On Monday the hospital was jammed. It was always jammed these days what with the many satellite clinic closures bringing people in from western Montana, north Idaho and eastern Oregon in addition to the eastern half of Washington. But Mondays are the worst for some reason. There’s construction everywhere as the hospital gets a couple of new wings and a tremendously expensive cosmetic face lift. Everyone wishes that the VA bigwigs would spend money on more doctors, nurses and equipment to handle the quintupling of vets seeking help, but the politicians are dead set on having the prettiest understaffed hospitals in the world. Still, the people working there, the doctors, nurses and techs are pretty good and dedicated. Within two hours I’d been xrayed and prodded and checked out. Pretty darn good for an ER with standing room only.
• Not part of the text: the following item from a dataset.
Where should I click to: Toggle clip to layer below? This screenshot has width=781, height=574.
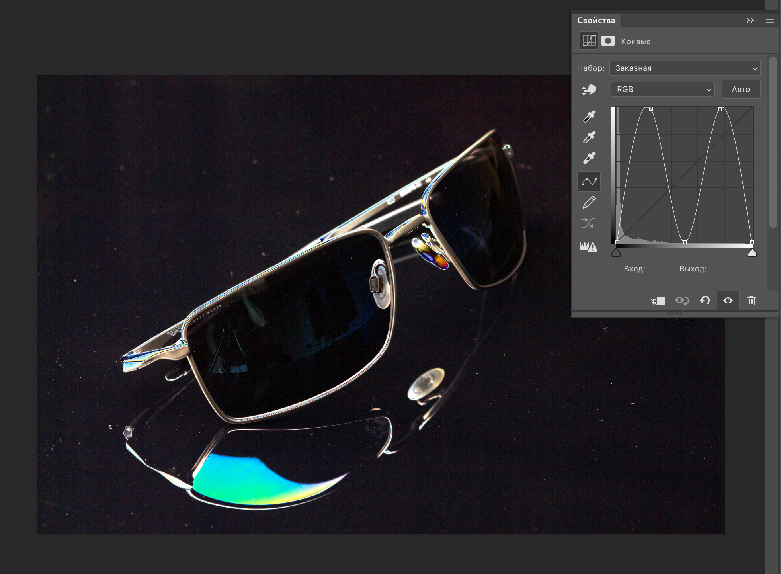658,301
“Your suspicions were right.” said the doc. “You have two ribs that show fractures. Looks like lesions weakened the area. I have to tell you, and I know it’s shitty, but there isn’t much we can do. Just keep you as comfortable as possible and stay as immobile as you can. Use your pain meds as needed.” Lesions are extremely painful at best, often exposing nerve endings and irritating them. It’s similar to an abcessed tooth, the nerves of both the teeth and the jawbone get irritated. It’s some of the worst pain the body can develop.
“You can’t tape him up or something? Give him some support?” asked my wife from behind me.
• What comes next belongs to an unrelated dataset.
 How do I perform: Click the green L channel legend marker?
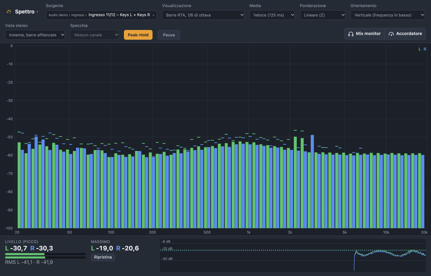[419, 49]
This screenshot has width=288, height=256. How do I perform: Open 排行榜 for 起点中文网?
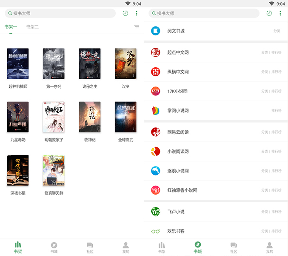tap(277, 53)
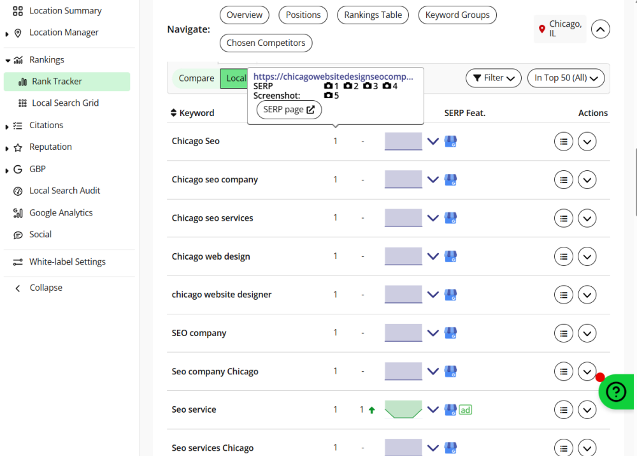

“Nah. I mean, if he had a full separation we might use an appliance to immobilize or stabilize the ribs. But this is more like -uh- more like a spiderweb crack in a windshield. Putting pressure on it would just make him more uncomfortable and probably make it harder to breathe.” said the doctor. He shrugged. “I’ll send this up to oncology, I mean, I’m sure they’re going to want to know.” To me, “You should call them up tomorrow and see if they want to do anything. Like I said, it looks like a lesion there. They may want to go proactive with treatment of some kind.”
“This is going to happen again, isn’t it?” I asked.
He shrugged again. “Maybe. But maybe not. Breaking ribs happens a lot with Myeloma cases. It’s just one of the aspects of the illness. It’s a bone cancer after all.” He bid me good luck and we were dismissed. The pain had been creeping up, becomming more intense and so I stopped by the drinking fountain and started fumbling with vials.
“What have you got there?” asked my wife.
“I’m popping some morphine and also some senna and docusate.” Morphine dries the system out and so constipation becomes a big deal. I’d learned the hard way to take laxatives and stool softners when I increased pain med doses. It helped most of the time, but others not so much. When it didn’t happen I would have to try lactulose, the Sherman tank of laxatives or at worst have to use an enema. Comfort definitely has its price.
As things sit now we’re waiting for a CT scan. My doctor ordered a hunting expedition to look for lesions or weak areas. We might be looking at radiation treatment to kill the lesions, but killing them kills the bone as well. I’ll have to wait for the fractures to heal before I can take that kind of therapy. If the bone is dead it won’t heal. Even so, with a lesion at the fracture site, healing may be a moot thought anyway. Plus, the cancer affects osteoblasts and osteoclasts, the body mechanism for creating and absorbing bone mass, so no matter what, this is a rough situation. No matter what, there are obstacles to healing. No matter what, this really sucks.